* **Exercise objective**: Extract, verbatim, all lines starting at the one containing "Click the hovered" and ending with the final line of the listing, and no others.

* **Data provided**:
════════

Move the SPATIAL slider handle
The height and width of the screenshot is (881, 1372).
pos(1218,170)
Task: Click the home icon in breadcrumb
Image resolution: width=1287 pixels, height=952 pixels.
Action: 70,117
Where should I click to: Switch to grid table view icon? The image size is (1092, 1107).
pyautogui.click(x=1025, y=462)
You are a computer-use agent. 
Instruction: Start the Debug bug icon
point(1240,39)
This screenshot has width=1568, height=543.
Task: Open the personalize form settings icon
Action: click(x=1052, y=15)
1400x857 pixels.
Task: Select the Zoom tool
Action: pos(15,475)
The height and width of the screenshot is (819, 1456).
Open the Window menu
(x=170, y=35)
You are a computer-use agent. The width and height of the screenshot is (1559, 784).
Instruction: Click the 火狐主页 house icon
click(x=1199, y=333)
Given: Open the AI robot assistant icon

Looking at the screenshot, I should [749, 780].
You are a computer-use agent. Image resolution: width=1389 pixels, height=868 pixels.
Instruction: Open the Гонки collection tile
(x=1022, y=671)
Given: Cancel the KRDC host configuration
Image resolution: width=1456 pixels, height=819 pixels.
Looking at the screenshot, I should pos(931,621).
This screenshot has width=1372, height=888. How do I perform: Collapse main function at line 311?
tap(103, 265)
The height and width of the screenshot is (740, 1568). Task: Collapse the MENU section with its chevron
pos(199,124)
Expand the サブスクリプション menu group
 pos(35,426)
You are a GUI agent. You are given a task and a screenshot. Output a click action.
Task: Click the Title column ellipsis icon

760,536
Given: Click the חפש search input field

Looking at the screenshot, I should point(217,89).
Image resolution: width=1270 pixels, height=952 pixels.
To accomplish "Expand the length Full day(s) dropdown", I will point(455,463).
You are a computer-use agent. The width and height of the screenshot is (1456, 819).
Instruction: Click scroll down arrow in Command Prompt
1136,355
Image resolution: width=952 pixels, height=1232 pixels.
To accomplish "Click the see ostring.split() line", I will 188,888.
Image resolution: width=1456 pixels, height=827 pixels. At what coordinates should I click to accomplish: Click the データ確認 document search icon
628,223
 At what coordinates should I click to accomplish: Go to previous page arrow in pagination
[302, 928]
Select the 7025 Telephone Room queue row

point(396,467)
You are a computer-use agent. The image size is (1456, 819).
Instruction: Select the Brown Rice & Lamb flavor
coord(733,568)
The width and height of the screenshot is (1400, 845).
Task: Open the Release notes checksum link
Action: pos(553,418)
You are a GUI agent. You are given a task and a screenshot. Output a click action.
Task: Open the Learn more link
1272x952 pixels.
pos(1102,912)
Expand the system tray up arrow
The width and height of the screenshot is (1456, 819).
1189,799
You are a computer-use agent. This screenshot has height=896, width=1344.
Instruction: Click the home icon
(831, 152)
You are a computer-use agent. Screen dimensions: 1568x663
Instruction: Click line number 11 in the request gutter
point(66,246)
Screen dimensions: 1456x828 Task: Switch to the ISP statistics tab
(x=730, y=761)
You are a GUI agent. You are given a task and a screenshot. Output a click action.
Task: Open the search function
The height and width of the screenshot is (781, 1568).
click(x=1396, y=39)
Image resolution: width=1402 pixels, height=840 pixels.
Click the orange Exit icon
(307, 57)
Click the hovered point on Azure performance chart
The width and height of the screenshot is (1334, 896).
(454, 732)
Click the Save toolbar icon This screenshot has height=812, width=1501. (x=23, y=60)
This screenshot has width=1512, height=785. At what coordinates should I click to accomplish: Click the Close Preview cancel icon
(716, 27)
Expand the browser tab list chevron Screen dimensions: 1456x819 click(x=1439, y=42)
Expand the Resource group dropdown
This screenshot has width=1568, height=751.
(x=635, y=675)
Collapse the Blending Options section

════════

* **Expected output**:
Click the hovered point on Azure performance chart
The width and height of the screenshot is (1334, 896).
(454, 732)
Click the Save toolbar icon This screenshot has height=812, width=1501. (x=23, y=60)
This screenshot has width=1512, height=785. At what coordinates should I click to accomplish: Click the Close Preview cancel icon
(716, 27)
Expand the browser tab list chevron Screen dimensions: 1456x819 click(x=1439, y=42)
Expand the Resource group dropdown
This screenshot has width=1568, height=751.
(x=635, y=675)
Collapse the Blending Options section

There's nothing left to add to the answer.